*Provided text*:
******

Whistle while you work

02 March 2015
Volume 31 · Issue 3

Fiona McLellan gives practical tips to manage whistleblowing.

Recent reforms to employment law and the employment tribunal rules, including an increase in the level of service necessary to obtain protection against unfair dismissal (two years) and the introduction of ET fees, have reduced the number of ET claims being raised. However, another consequence of the reforms is that disgruntled workers focus on high-value claims, which do not require qualifying service, such as whistleblowing detriment/dismissal.
Protection for whistleblowers was first introduced in 1998 (the statutory provisions were amended in June 2013). The protection provided is two-fold. Firstly, the dismissal of an employee is automatically unfair if the reason for the dismissal is that the employee made a ‘protected disclosure’. Secondly, workers who have made a protected disclosure are protected against detriment (being disadvantaged) as a result of that disclosure.
Significantly for employers there is no qualifying period of service for whistleblowing claims and detriment claims can be brought during employment. In addition, there is no cap on the level of compensation for successful whistleblowing claims. Furthermore, whistleblowing continues to garner public interest and press coverage, as seen by the press surrounding dentist Desmond D’Mello who was secretly filmed by a whistleblower breaching health and safety procedures, amongst other things.
As a result, employers operating in the healthcare sector, such as dental practices, must be mindful of the risks of whistleblowing litigation given the nature of the services they provide.
 
Protection for whistleblowers
Whistleblowers only qualify for legal protection, however, if they make ‘protected disclosures’. A protected disclosure must first be a ‘qualifying disclosure’; specifically a disclosure of information which in the reasonable belief of the worker is in the public interest and shows one or more of the following relevant failures has occurred, is occurring, or is likely to occur:
  •  a criminal offence;
  •  a breach of any legal obligation;
  •  a miscarriage of justice;
  •  danger to the health and safety of an individual;
  • damage to the environment; and/or
  • information showing any of the above is being/has been/is likely to be deliberately concealed.
A qualifying disclosure must also be made to an appropriate person. Whilst most disclosures will be made to the employer, disclosures may also be made to: a legal adviser; a minister of the crown; and prescribed persons (such as the CQC) depending on the circumstances. Wider external (public) disclosures may also attract legal protection but more stringent rules apply to them, including the need for the disclosure to be made in good faith and in the reasonable belief the information disclosed is true and not for personal gain.

******

*Recorded data*:
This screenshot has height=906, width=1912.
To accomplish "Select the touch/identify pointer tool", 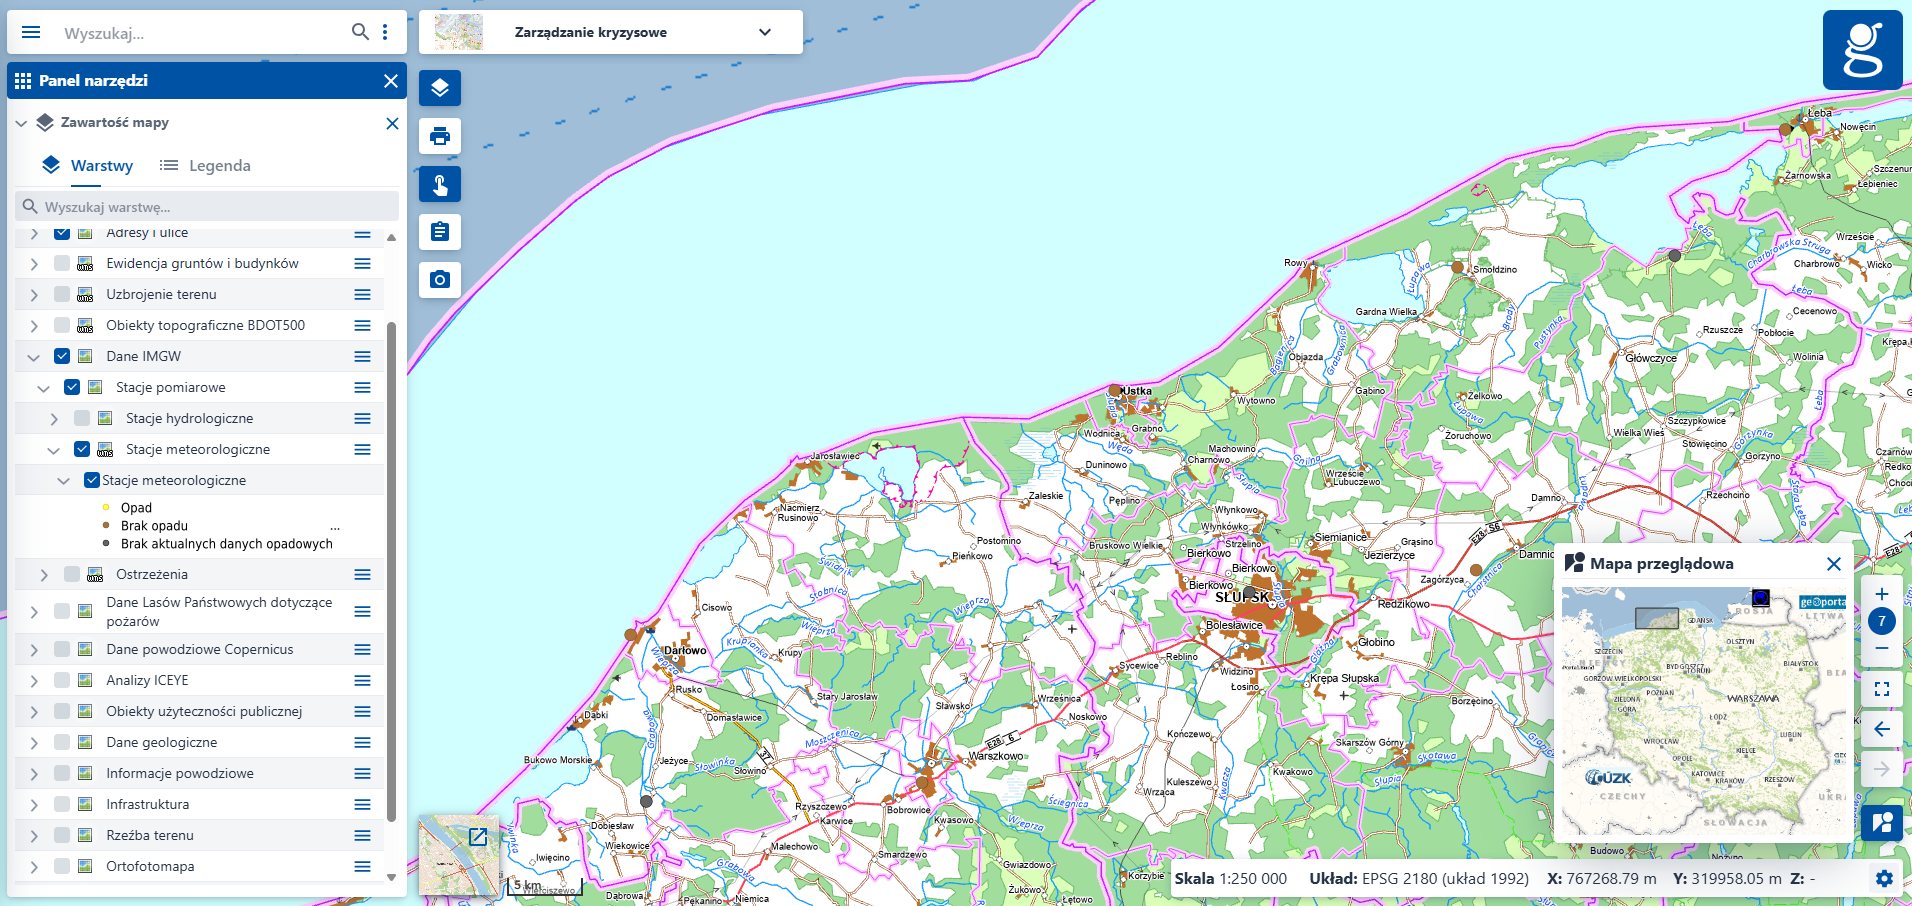I will pyautogui.click(x=440, y=184).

******

*Request 1*:
In the whistleblowing article, in what year was protection for whistleblowers first introduced?
*Request 2*:
Condense the paragraph of the whistleblowing article that begins "Significantly for employers" into a short bulleted list that retains its main facts.

*Complete output 1*:
1998

*Complete output 2*:
- Whistleblowing claims require no qualifying period of service, and detriment claims can be brought during employment.
- Compensation for successful whistleblowing claims is not capped.
- Whistleblowing continues to attract public interest and press coverage. One example is the coverage of dentist Desmond D'Mello, whom a whistleblower secretly filmed breaching health and safety procedures, among other things.